→ Data supplied:
※
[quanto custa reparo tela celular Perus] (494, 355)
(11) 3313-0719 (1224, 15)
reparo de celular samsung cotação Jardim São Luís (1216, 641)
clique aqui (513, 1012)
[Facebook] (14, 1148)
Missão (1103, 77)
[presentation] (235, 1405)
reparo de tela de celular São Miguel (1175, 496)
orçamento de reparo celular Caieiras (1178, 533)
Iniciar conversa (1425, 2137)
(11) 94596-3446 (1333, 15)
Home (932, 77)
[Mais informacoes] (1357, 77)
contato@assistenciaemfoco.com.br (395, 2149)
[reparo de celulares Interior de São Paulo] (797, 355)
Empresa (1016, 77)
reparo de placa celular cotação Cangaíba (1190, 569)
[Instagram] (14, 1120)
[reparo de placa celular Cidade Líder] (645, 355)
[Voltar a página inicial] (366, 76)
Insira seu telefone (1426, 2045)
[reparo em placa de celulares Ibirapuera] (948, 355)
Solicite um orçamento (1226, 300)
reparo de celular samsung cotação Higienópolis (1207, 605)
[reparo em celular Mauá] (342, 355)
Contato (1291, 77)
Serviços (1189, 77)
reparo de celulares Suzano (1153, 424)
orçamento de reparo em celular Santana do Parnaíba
※
→ Task to carry out: Going over every line of the entries, tally those containing the string "placa" and report only the figure.

→ Response area: 3